Rising blues star Samantha Fish ready to connect with Black Swamp Arts Festival audiences

Samantha Fish (Photo provided)

By DAVID DUPONT

BG Independent News

When the Main Stage acts for the 2018 Black Swamp Arts Festival were first posted, a number of music fans lit up social media at the sight of Samantha Fish’s name as the festival closer.

Two months from now, on Sunday afternoon, rising blues star Fish will take the Main Stage to round out the weekend’s performances. The 26th Black Swamp Arts Festival runs from Sept. 7 through 9 in downtown Bowling Green.

Since the Kansas City, Missouri -based artist emerged on the blues scene about 10 years ago, she’s caught the eye and ear of blues lovers.

Last year she released her fifth solo album on Ruf Records. Those records are important, she said in a recent telephone interview, even in today’s changing music business landscape. “An album is a marker of growth. It’s a legacy …. People need something to take home to listen to.”

But a recording can only capture so much. The real connection between listener and performer comes in person. “There’s something about seeing someone live,” Fish said. “You see the passion. These guys sweating it out, really living in the moment, and delivering a song that connects to your life. You don’t get that from listening to a record.”

Hearing live shows, whether at a festival in Arkansas where she first heard the rawer version of Delta blues or a Kansas City club, where she heard the legends of the music, is what hooked Fish on the music.

That was when she was in her late teens. “I was looking for something real, and I found it there.”

Fish said she’d also had her eye on doing something in the entertainment business since she was a child. To those around her dancing and theater were “pipe dreams.”

She started playing drums at 13, and then picked up guitar at 15. Later she started going to jam sessions to hone her craft.

“I didn’t know how to go from wanting to do something to making it happen,” Fish said. “In those clubs, I saw that music was happening all over, not only Los Angeles. … It just gave me some hope I could write my songs and sing and play guitar and make a decent living out of it.”

She got a band together, and started making calls. It was like being “a telemarketer,” she said. The band landed some gigs, and that earned her some fans. It got her recognized as the Best New Artist at the Blues Music Awards in Memphis. A self-produced live album got her a record deal with Ruf Records.

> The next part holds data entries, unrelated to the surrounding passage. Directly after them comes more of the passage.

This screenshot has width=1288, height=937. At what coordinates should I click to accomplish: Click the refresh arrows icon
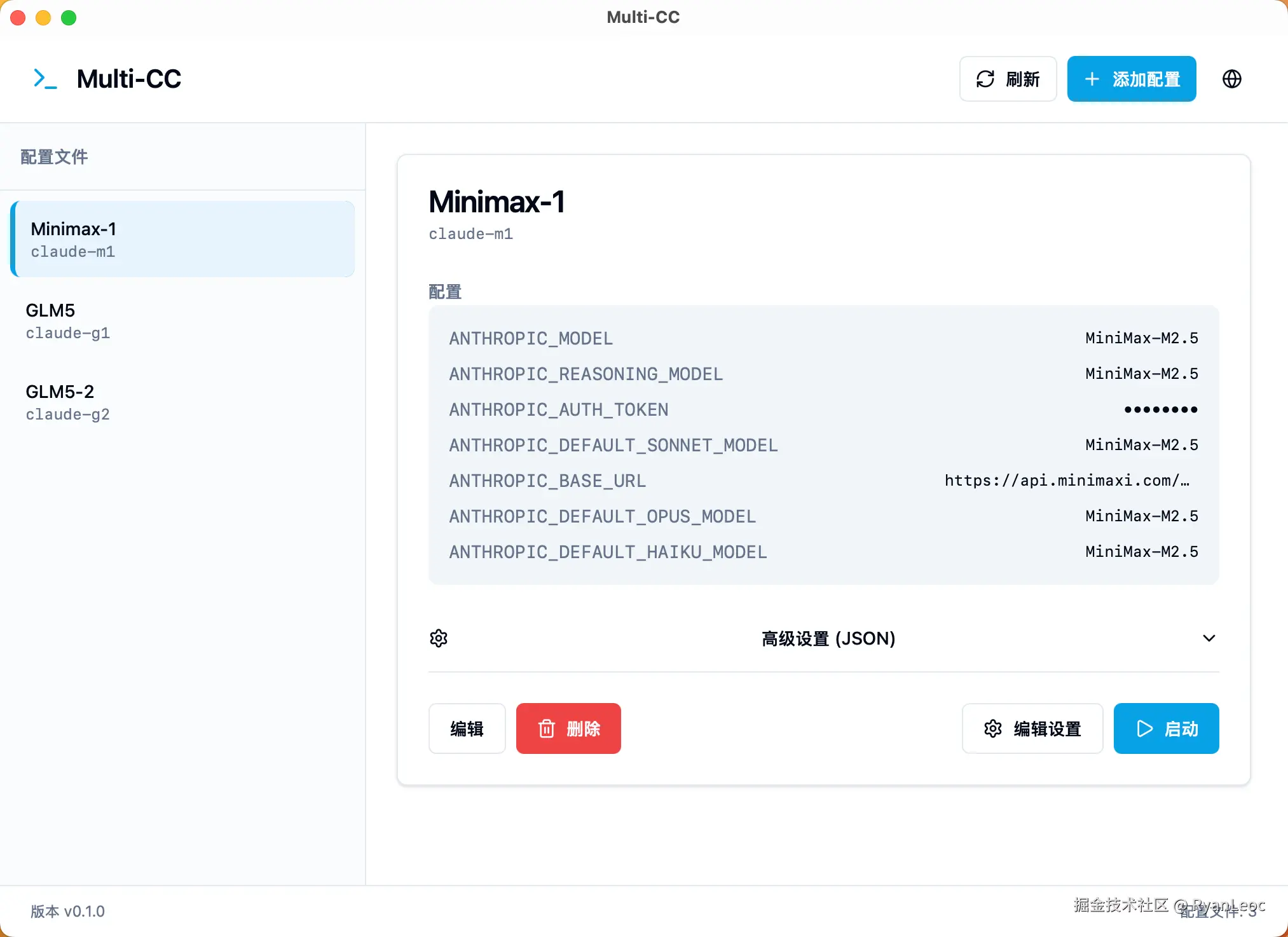985,79
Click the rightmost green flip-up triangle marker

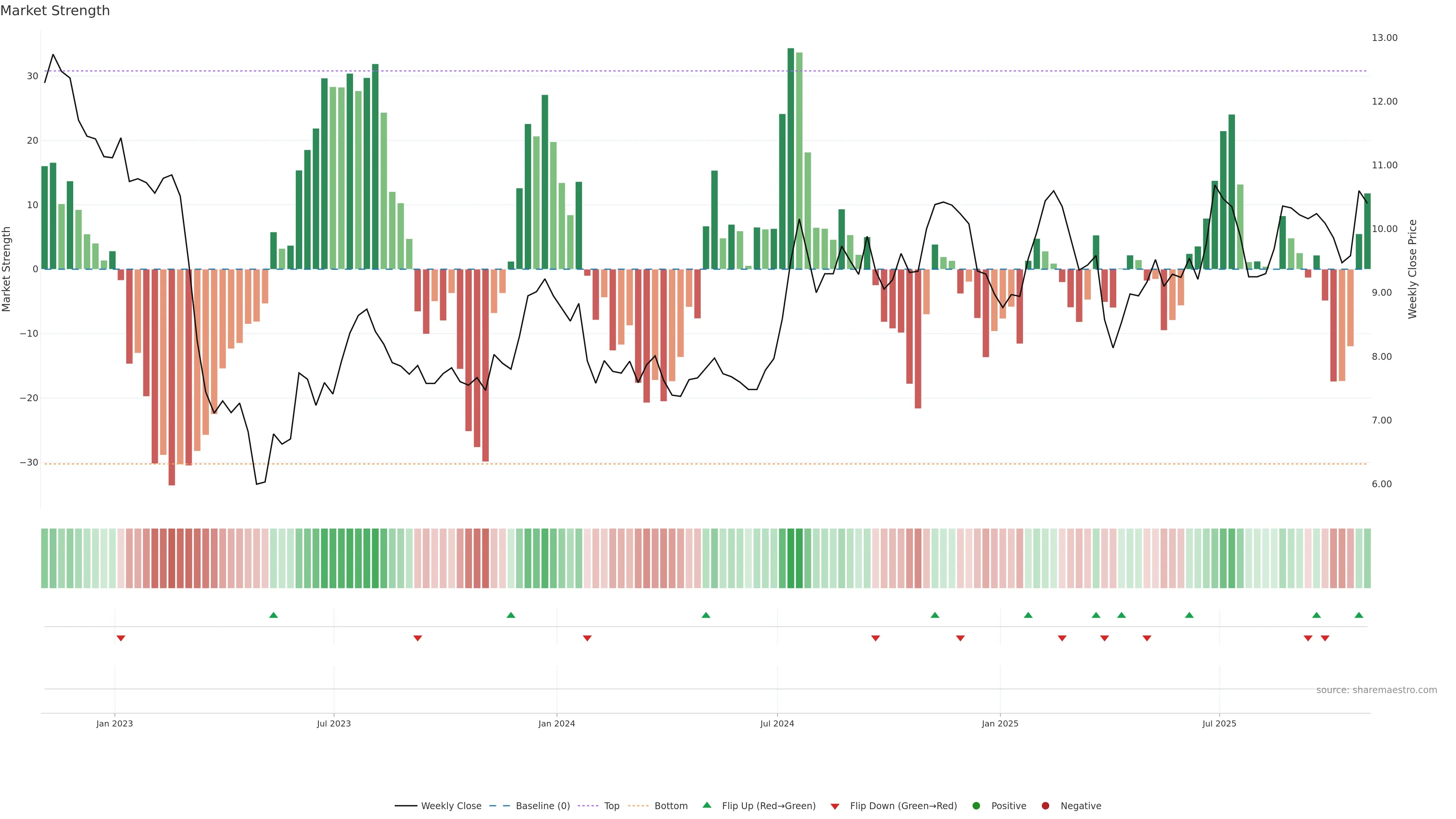point(1359,615)
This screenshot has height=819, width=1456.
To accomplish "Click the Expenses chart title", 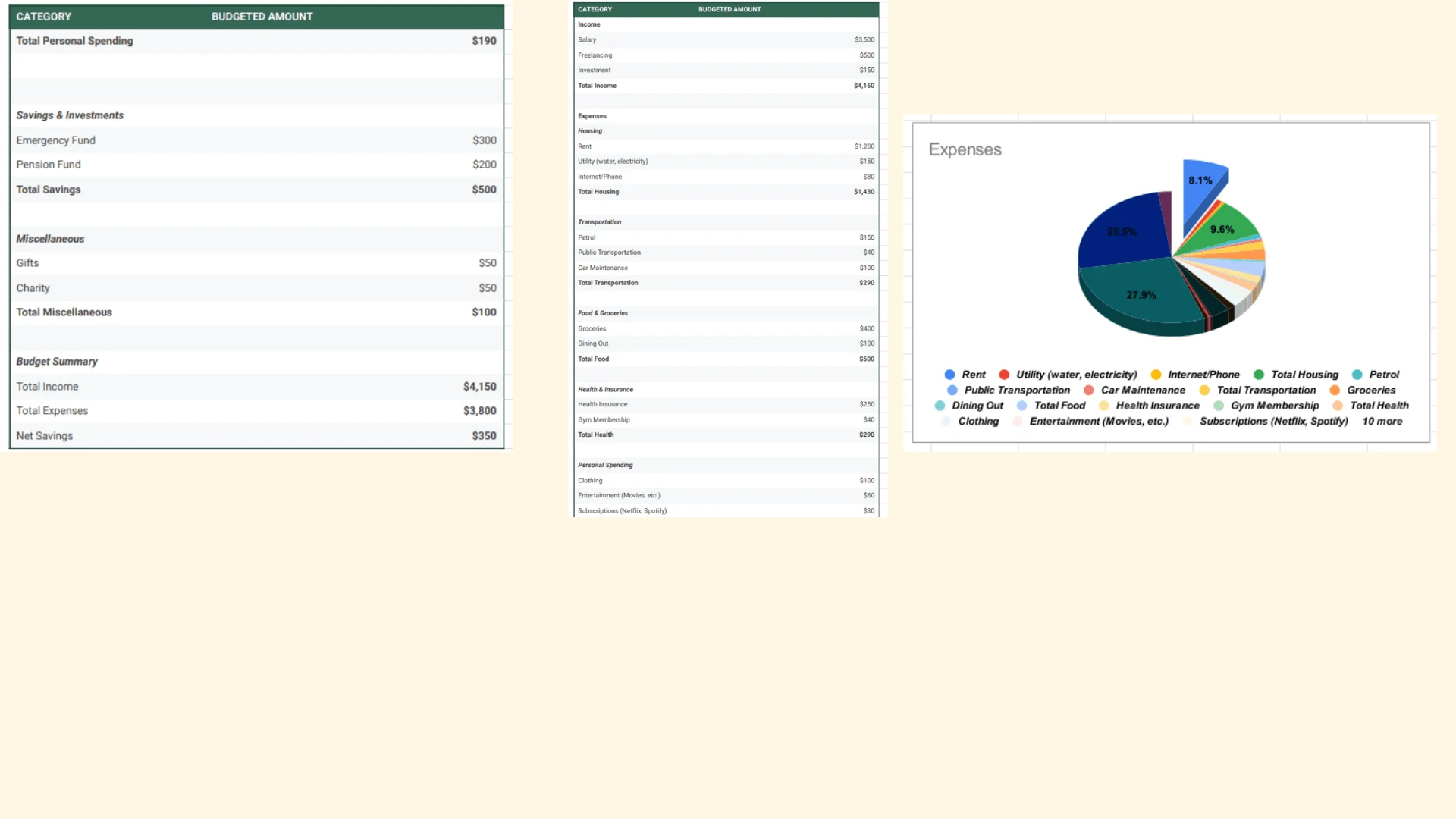I will (965, 150).
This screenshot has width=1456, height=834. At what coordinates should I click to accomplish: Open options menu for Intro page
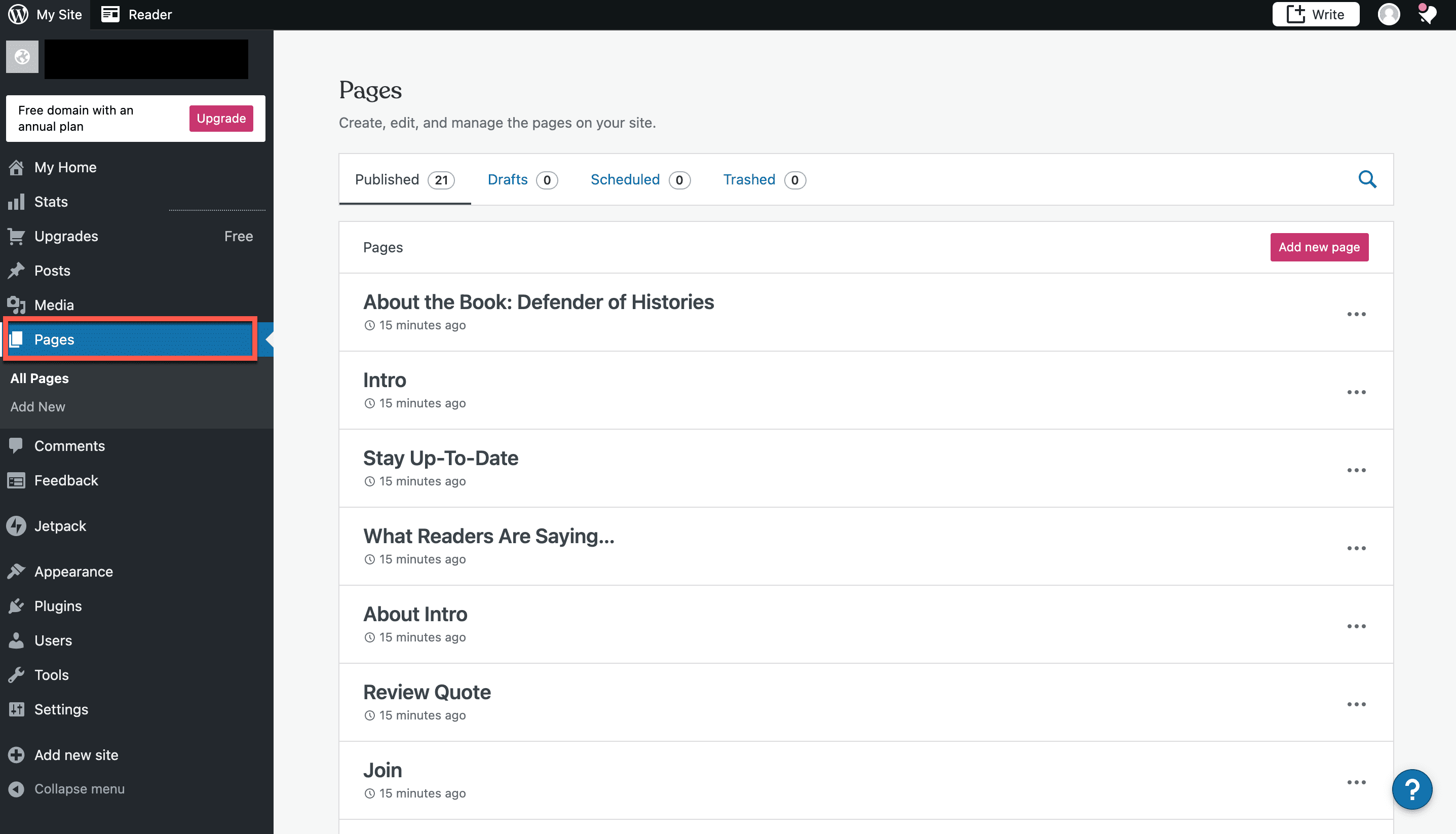[1356, 392]
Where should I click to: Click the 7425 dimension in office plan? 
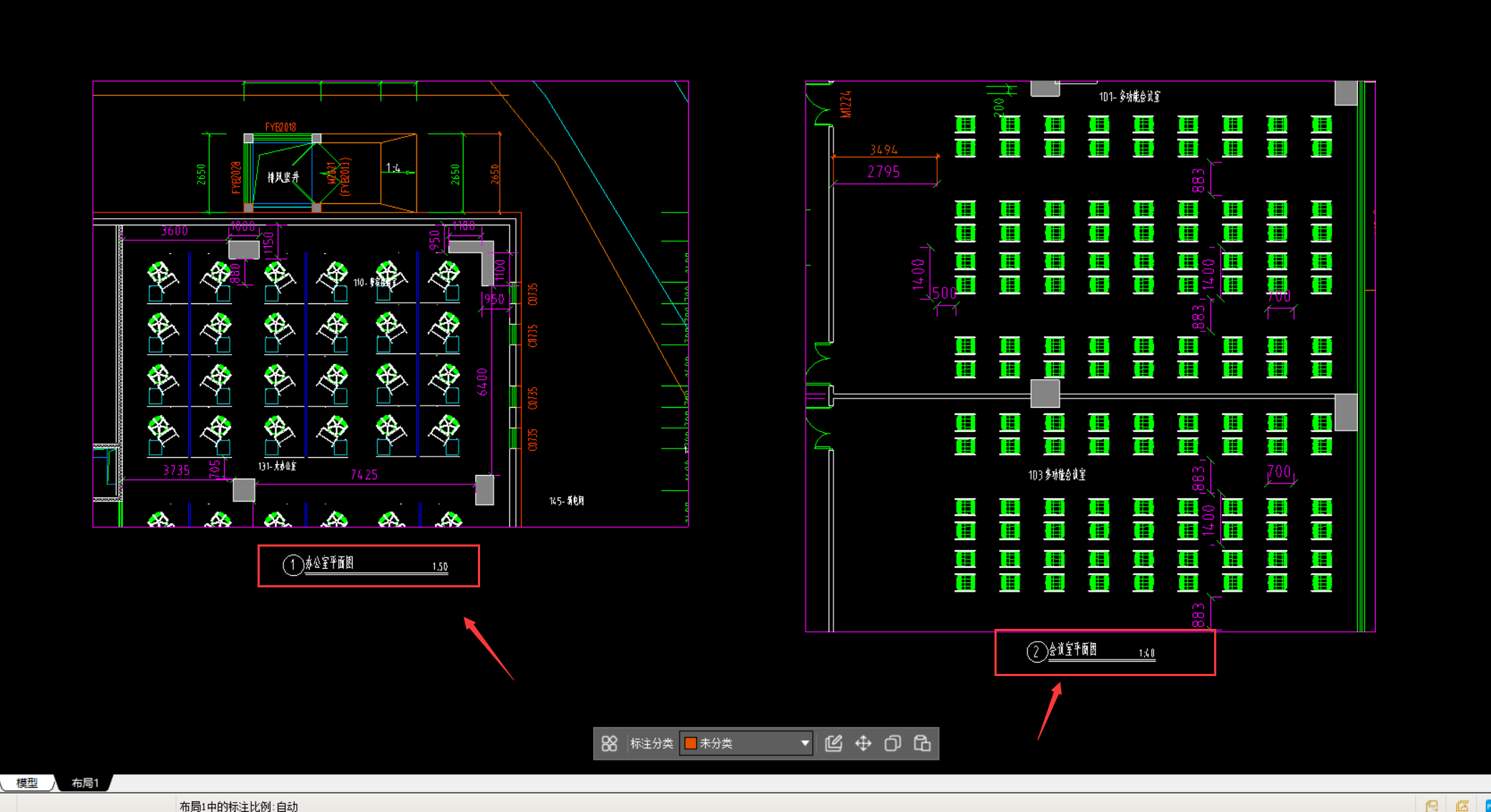[x=364, y=474]
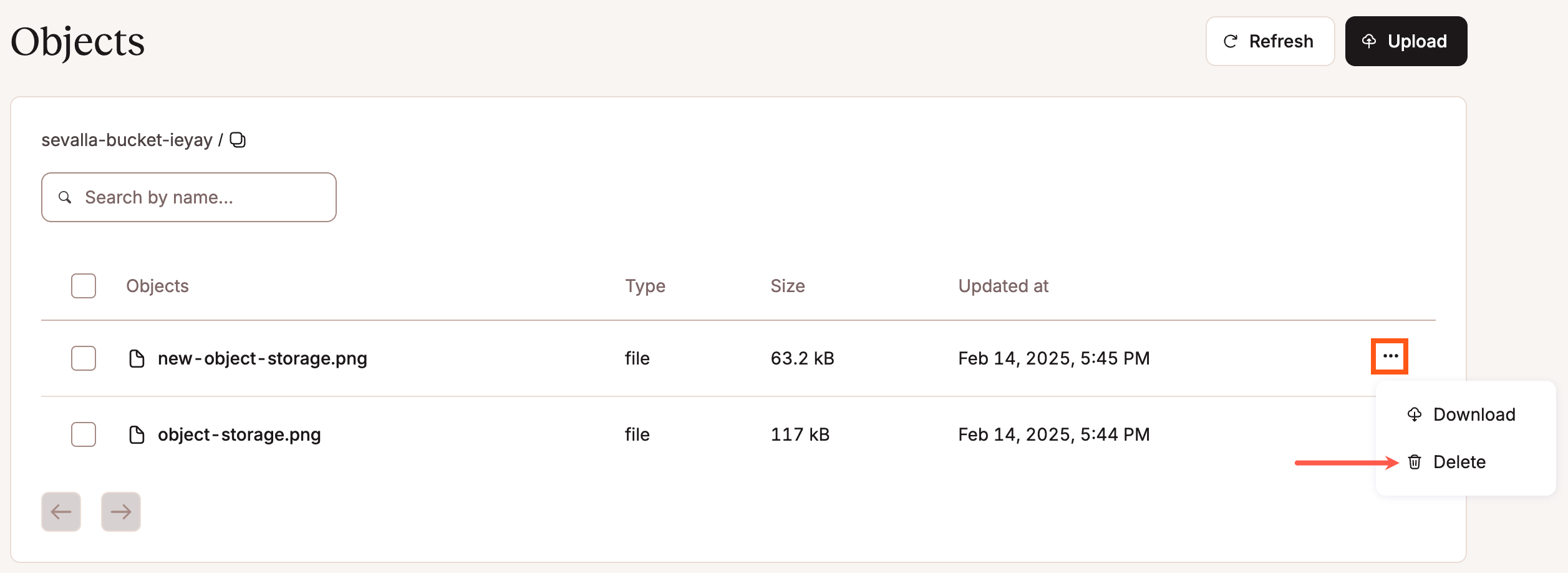
Task: Select the file icon next to object-storage.png
Action: [x=137, y=434]
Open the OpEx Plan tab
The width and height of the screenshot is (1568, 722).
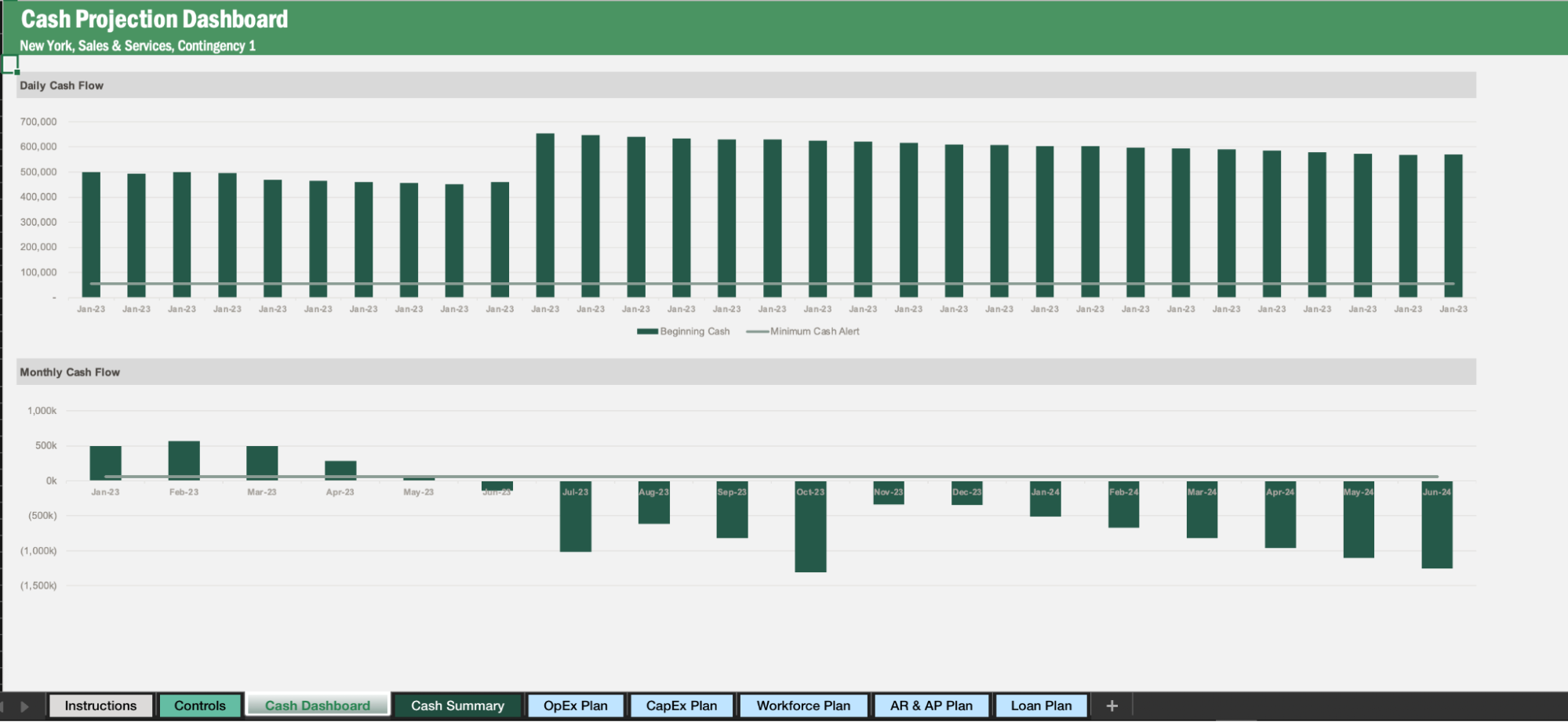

“I got lucky,” Fish said. “We’ve connected with people and built an amazing fan base in such a short period of time. Fifteen-year-old Samantha is really shocked that this kind of stuff can happen.”

But a lot of hard work goes into capitalizing on that luck.  “It’s been a long road.”

That road has passed through venues around the world. The live show is what drives her popularity. “That’s what we have the most practice doing since all those little gigs in Kansas City.

“The combination of being a strong woman playing guitar, singing and writing and putting together a really dynamic band with a lot of personality – that’s what connects with people.”

More and more her personality infuses her songs. “I used to color within the lines. Now I’ve started scribbling all over the coloring book.”

She’s searching for her own voice within the blues. “There’s such a strong tradition. People’s idea of blues music is rooted in these traditional styles. My job as an artist is to take what I know, take what inspired me, and make something new with it.

“When I’m writing I don’t have a lot of boundaries anymore. It’s the passion that puts the blues in it. It’s still rooted in blues even if it doesn’t fit the usual chord progression.”

Those songs are getting more personal. “Every record I do is going to cut a little closer to the bone because I’m less afraid of talking about my life and my experience. I’m getting more comfortable with myself.”

Yet even when those songs come from her life, once she performs them listeners relate them to their experience.

“It’s what music is always about, reaching out to other people. That’s why live music is so relevant because it’s something so personal and universally connecting to people.”